←back to thread

Cloudflare.com's Robots.txt

(www.cloudflare.com)

145 points sans_souse | 1 comments | 17 Nov 24 12:39 UTC | HN request time: 0.203s | source

Show context

seanwilson ◴[17 Nov 24 16:08 UTC] No.42164898[source]▶

>>42163883 (OP) #

I have an ASCII art Easter egg like this in an SEO product I made. :)
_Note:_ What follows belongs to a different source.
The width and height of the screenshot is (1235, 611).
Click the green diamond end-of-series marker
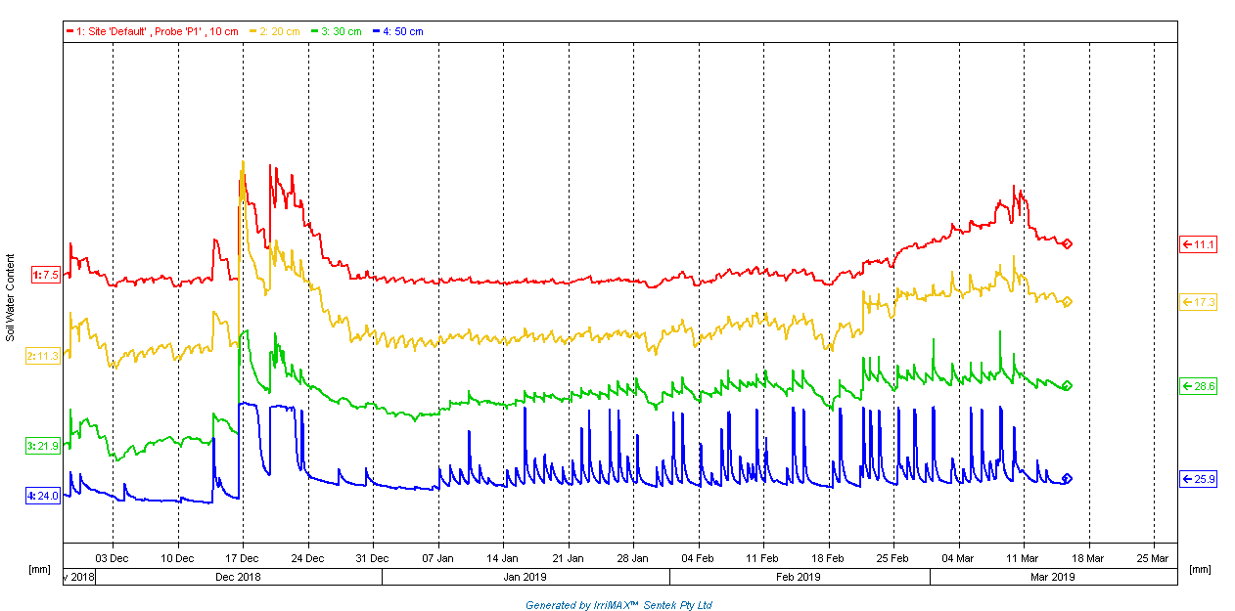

https://www.checkbot.io/robots.txt

I should probably add this SEO tip too because the purpose of robots.txt is confusing: If you want to remove/deindex a page from Google search, you counterintuitively need to allow the page to be crawled in the robots.txt file, and then add a noindex response header or noindex meta tag to the page. This way the crawler gets to see the noindex instruction. Robots.txt controls which pages can be crawled, not which pages can be indexed.

replies(1): >>42165078 #

1. dazc ◴[17 Nov 24 16:38 UTC] No.42165078[source]▶

The consequences of robots.txt misuse can also be disastrous for a regular site. For example, I've seen instances where multiple warnings of 'page indexed but blocked by robots.txt' have led to sites being severely down-ranked as a consequence.

My assumption being that search engines don't want to be listing too many pages that everyone can read and they can not.